Zipline, a drone company, since they started operations on 14th October 2016 , over 1000 deliveries as well as 250 emergency deliveries have been made.

Rwanda Civil Aviation Authority also uses the drone surveillance interface technology to ensure that activities between drones and aircrafts are monitored and maintain seamlessness.

Over the years, the growth of the aviation industry has also been catalyzed by an increasing number of bilateral relations with Rwanda having over 70 Bilateral Air Service Agreements (BASAs) with other nations in and out of Africa. The latter has availed a variety of market choices and exposure to the aggressively growing Rwandan private sector across the globe.  According to the National Institute of Statistics Rwanda, the service industry in 2016 contributed 48 percent of total GDP and the aviation industry has  made a contribution towards this growth.

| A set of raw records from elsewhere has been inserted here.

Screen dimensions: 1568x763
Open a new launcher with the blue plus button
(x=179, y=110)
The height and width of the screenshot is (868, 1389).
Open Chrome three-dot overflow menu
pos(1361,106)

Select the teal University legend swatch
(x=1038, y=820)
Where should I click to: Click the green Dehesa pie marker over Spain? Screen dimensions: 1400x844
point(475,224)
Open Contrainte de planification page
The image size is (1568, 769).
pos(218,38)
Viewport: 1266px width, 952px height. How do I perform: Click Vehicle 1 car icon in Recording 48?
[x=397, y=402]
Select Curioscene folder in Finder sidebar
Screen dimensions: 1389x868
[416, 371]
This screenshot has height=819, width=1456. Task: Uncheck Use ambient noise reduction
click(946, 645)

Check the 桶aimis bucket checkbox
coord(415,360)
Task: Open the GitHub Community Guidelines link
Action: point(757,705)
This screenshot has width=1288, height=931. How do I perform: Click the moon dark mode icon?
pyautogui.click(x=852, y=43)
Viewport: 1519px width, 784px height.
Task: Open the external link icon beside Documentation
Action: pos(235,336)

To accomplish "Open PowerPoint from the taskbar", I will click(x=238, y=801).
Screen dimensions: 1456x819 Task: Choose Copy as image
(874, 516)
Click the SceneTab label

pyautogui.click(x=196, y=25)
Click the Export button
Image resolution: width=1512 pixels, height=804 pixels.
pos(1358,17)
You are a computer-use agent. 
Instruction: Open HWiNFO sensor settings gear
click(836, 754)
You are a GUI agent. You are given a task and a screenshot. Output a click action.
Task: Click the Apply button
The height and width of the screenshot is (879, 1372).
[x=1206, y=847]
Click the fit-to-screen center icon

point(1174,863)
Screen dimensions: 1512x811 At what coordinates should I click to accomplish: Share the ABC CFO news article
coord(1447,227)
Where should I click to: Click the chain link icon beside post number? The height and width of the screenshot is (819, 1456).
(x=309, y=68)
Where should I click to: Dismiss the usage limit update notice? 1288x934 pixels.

A vibrant aviation sector is also facilitating tourism business in the country which is the 1st foreign exchange earner for the country. Rwanda received over 1300, 000 tourists in 2015 and earned $318m the same year.

And as Africa and the world increasingly become a global village, connectivity needs to be facilitated with an ever growing and innovative aviation sector that is why Rwanda was among the first eleven (11) African countries that have made a solemn commitment to the liberalization of air transport enshrined in the Yamoussoukro Declaration (YD). This number has increased to 20 countries.

International Air Transport Association (IATA) and other aviation organs with statistical proof have shown that with the implementation of YD connectivity amongst countries will increase positively impacting commerce and employment opportunities in the aviation industry.

According to a report released by IATA, failure to implement YD is denying a potential five million people from flying in Africa and making annual losses of $1.3bn and 155,000 job opportunities.

But Rwanda’s endeavors to improve the aviation sector has leap frogged the national airline from Africa to other continents as the regulatory and capacity improvements aggressively continue.